Mexico announces plan to phase out the use of glyphosate

The Mexican government is planning to phase out the use of glyphosate by the end of 2024.

The country has already blocked imports of the active ingredient of the world’s most commonly used herbicide, citing the precautionary principle and risk to the environment.

With his agriculture and environment ministries in conflict over the issue, President Andrés Manuel López Obrador on Wednesday said the Mexican government itself will no longer use any glyphosate, and that his administration intends to eliminate the use of glyphosate in the country within four years — before the end of his current term.

“We couldn’t get rid of it all at once,” the president told reporters, according to Reuters. “It can’t be done; it would hit food output. We would have to import, and the products we bring in would also be grown with the same agrochemicals.”

To begin, it appears the herbicide will only be allowed for removing weeds, but not for an in-crop application, a source in Mexico tells RealAgriculture, referring to a notice from the Mexican secretary of environment, natural resources, and fisheries’ office (SEMARNAT).

As expected, farm and crop protection industry groups are asking SEMARNAT to reverse its decision and allow imports of glyphosate, citing the approval of the herbicide as safe by regulatory authorities in many other countries, including Canada and the U.S.

The crops most affected include sugar cane and most fruits, such as oranges, peaches, and apples, as well as vegetables that are exported, as farmers will have to resort to alternative methods for weed control. López Obrador also referenced the use of glyphosate in flower production.
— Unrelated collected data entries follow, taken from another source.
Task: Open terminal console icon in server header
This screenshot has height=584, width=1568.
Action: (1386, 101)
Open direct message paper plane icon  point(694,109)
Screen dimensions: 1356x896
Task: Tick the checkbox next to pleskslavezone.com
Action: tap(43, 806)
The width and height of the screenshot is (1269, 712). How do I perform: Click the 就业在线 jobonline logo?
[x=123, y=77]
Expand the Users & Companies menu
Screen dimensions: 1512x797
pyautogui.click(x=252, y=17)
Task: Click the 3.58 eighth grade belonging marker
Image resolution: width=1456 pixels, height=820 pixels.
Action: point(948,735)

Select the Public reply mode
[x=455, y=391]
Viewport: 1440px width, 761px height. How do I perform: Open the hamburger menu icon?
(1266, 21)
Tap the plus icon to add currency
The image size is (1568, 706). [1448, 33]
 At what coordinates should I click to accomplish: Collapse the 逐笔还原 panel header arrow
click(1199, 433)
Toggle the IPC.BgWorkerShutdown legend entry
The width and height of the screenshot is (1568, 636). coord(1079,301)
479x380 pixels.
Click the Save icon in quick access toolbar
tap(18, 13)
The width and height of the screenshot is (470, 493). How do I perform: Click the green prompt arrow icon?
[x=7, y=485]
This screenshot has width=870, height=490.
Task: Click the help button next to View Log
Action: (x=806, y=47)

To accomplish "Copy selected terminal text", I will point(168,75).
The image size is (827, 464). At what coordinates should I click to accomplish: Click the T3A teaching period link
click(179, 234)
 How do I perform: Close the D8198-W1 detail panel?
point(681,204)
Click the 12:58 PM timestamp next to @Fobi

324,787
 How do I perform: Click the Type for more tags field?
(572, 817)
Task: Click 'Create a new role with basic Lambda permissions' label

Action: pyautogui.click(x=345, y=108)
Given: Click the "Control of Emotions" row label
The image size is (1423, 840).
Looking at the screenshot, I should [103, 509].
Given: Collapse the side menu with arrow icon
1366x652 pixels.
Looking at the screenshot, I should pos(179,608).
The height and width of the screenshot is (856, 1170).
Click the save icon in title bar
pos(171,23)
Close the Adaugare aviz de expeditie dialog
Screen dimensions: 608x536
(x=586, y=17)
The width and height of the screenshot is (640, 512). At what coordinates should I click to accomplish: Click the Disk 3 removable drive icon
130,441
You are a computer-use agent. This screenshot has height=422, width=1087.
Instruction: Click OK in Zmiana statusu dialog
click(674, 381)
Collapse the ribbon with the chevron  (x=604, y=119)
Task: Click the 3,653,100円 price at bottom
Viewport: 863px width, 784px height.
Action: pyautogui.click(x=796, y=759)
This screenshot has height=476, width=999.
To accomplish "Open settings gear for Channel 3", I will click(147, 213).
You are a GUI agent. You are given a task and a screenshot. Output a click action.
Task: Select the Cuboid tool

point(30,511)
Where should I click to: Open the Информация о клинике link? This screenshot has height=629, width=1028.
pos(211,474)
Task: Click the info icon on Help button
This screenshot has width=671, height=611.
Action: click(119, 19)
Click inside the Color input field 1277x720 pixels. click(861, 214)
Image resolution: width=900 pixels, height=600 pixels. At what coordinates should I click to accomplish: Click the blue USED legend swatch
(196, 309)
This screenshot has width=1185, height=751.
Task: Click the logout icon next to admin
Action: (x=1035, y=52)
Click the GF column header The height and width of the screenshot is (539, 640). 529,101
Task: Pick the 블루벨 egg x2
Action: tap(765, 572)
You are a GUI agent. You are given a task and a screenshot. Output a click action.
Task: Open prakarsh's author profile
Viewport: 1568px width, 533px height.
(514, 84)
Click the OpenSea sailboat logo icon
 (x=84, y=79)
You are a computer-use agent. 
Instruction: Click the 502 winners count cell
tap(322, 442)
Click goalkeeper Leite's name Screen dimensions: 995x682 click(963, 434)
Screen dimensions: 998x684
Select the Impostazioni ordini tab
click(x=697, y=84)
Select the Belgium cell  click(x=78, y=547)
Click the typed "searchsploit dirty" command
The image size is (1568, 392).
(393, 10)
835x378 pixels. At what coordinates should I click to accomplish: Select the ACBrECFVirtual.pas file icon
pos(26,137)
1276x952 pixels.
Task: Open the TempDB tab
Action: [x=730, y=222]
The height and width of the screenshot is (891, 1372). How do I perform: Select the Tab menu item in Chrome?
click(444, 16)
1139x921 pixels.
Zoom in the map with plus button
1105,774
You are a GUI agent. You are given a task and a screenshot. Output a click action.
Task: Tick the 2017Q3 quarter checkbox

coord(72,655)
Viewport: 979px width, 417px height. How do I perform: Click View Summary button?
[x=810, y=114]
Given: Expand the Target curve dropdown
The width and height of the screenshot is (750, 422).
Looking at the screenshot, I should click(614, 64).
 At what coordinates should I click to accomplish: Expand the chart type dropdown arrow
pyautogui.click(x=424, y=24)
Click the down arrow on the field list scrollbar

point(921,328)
While there are questions swirling around the Mexican government’s ability to enforce a ban of glyphosate, from a Canadian agriculture perspective, there could potentially be questions about whether the ban will have any impact on Mexico’s maximum residue limits (MRLs) for glyphosate in crops that are imported into the country, including Canadian canola, oats, and wheat.

Canada is the second largest supplier of agri-food products to Mexico, behind the U.S. In 2018, Mexico’s agri-food imports from Canada were valued at C$2.5 billion, according to Agriculture and Agri-Food Canada. In addition to crops listed above, Mexico is also a significant and growing market for processed food products from Canada, including fresh pork, fresh beef, canola oil, malt, and frozen French fries.